When we moved into our current neighborhood, it was just us. My husband and I, in our 20s, simply eager to get out of our one-bedroom apartment and move on to a house with more than two total closets and an actual yard. We weren’t even close to having children yet and there were many things we didn’t consider when deciding which neighborhood to buy a house in. The trick-or-treating climate for our future offspring was one of those things, and that’s how we ended up as neighborhood hoppers on Halloween.
It’s something that I never thought was a big deal — until hearing from the Internet that it is. We have always trick-or-treated in other neighborhoods and thought nothing of it.
We live in a nice area. It’s safe and the houses are close together. On the surface, it seems an ideal place for trick-or-treating. In the week leading up to our first Halloween here, I mentioned to my husband that I was looking forward to a busy Halloween night, having grown up in a very rural area where no one ever came to our house for candy. I occupied myself decorating the house and bought a ton of candy to prepare for the onslaught of kids in costume.
And an onslaught it was. The town we moved to was so much bigger than the one I grew up in. Coupled with the aforementioned very-close-together houses, it seemed our neighborhood was ideal for trick-or-treating. Possibly too ideal. There was an endless stream of children starting around 6 p.m. Despite having spent $75 on candy and being relatively stingy once we saw how many kids were trooping through our hood, we ran out in under an hour and had to shut off our lights. As the night went on, the real fun kicked in. And by fun, I mean not fun at all.

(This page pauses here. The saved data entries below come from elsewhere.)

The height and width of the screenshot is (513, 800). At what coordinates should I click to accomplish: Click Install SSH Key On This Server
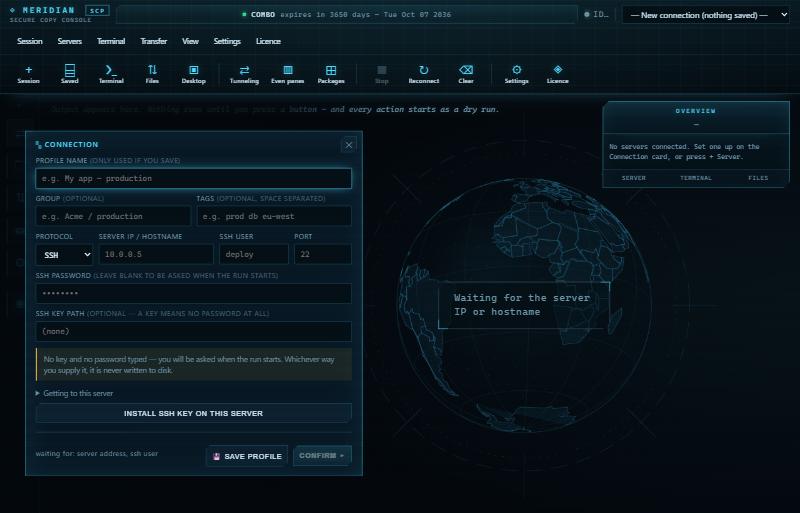coord(193,413)
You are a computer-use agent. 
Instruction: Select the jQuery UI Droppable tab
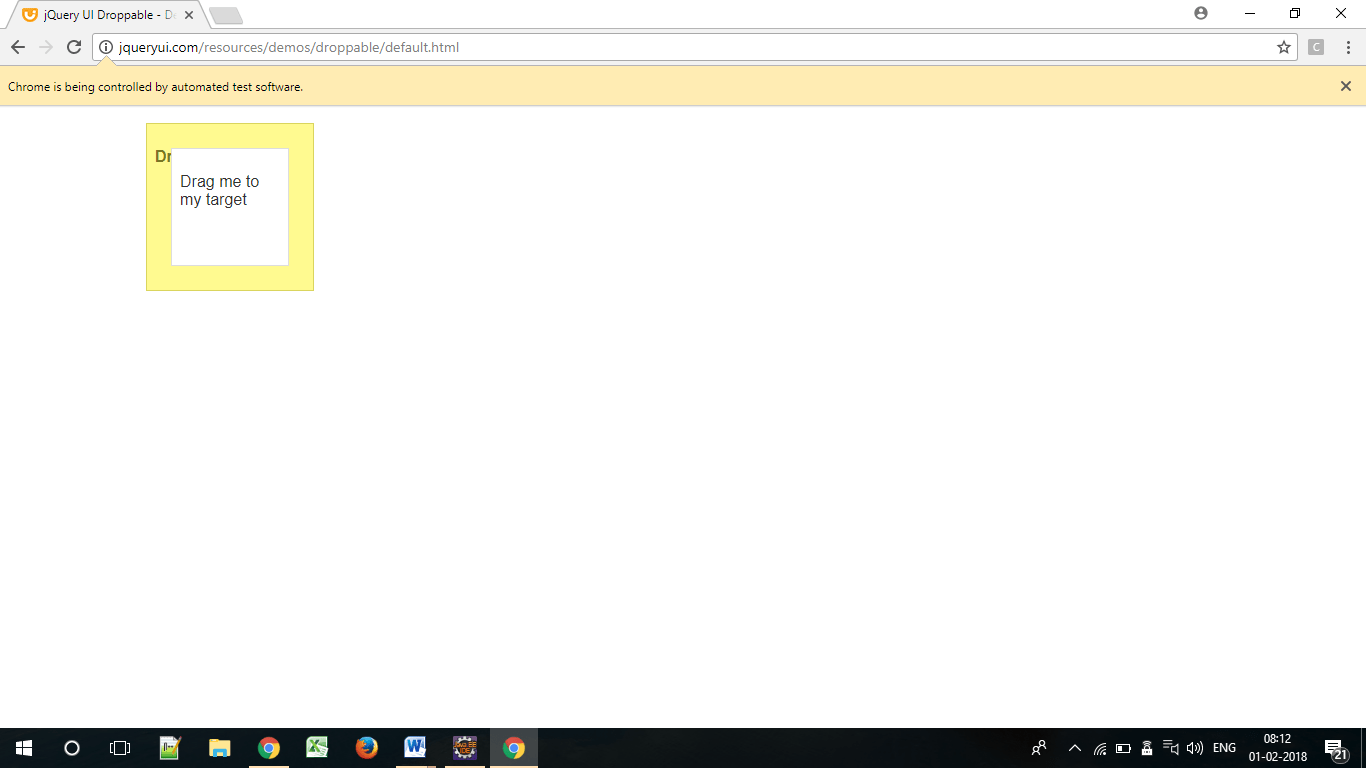100,14
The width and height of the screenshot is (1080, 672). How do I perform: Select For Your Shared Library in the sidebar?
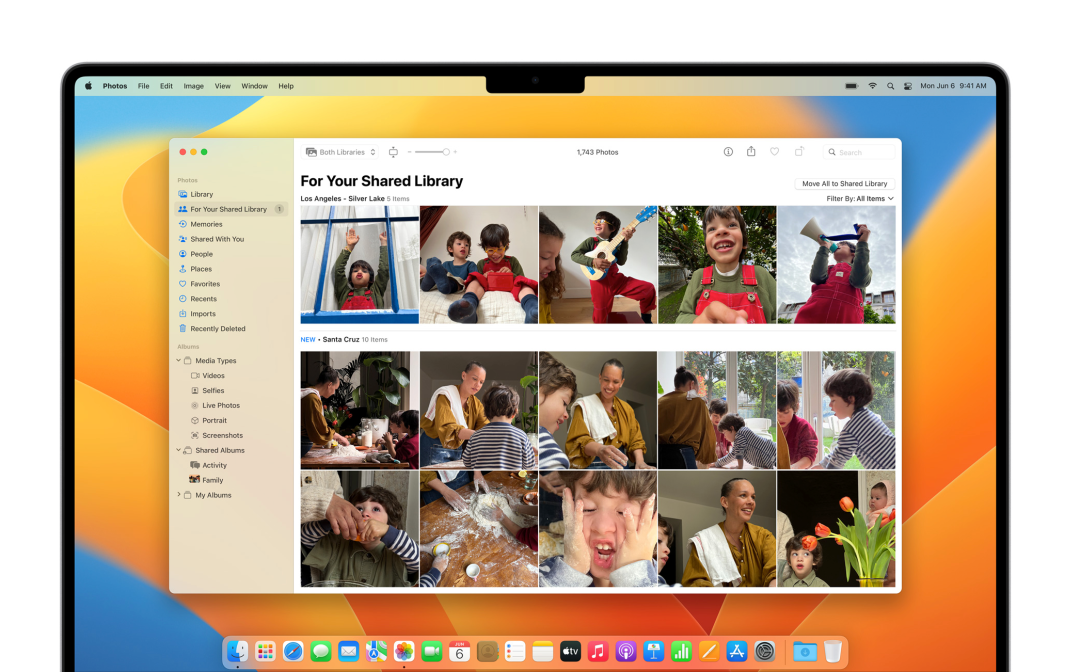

The teenagers were everywhere after 8 p.m. They weren’t doing anything illegal, but they were loud and obnoxious. The streets were empty of little ones, and the shaving cream was rampant.
And silly string.
I wasn’t afraid for anyone’s safety, but it was certainly not the best situation for little kids to be around. I made mental notes and kept peeking out the window, making sure our house wasn’t a victim.
That was when I decided we would probably never take our kids trick or treating in our own neighborhood as long as they were small. It was too busy, and I was scared they would be trampled or that we would have to fight our way to every doorstep. It didn’t seem ideal for kids under six. It worked out well that a mom friend I made very early on in my motherhood journey lived in an extremely walkable and far less busy neighborhood. Once our kids were old enough to trick-or-treat, we started going with them near their house, and we’ve been doing it ever since. For whatever reason, there are far fewer kids buzzing around, and it is much easier on everyone.
Now, we do typically leave one of us at home to hand out candy. We aren’t scrooges, and we don’t want to be bad neighbors. However, our house may be dark this year as our daughter is 8 years old and we both realize our days of getting to go with her are dwindling. In a short few years, she will want to go without us, and we will let her. For now, neither of us wants to miss out. We figure that once our kids are older and on their own, we will dump loads of candy into other kids’ treat bags. We see it as paying it forward and are happy to do our share once we are done being parents of very young children.
Judge away. We abandon our neighborhood for Halloween every year and probably will continue to do so for at least a few more years. It’s what works best for us, and I see nothing wrong with it.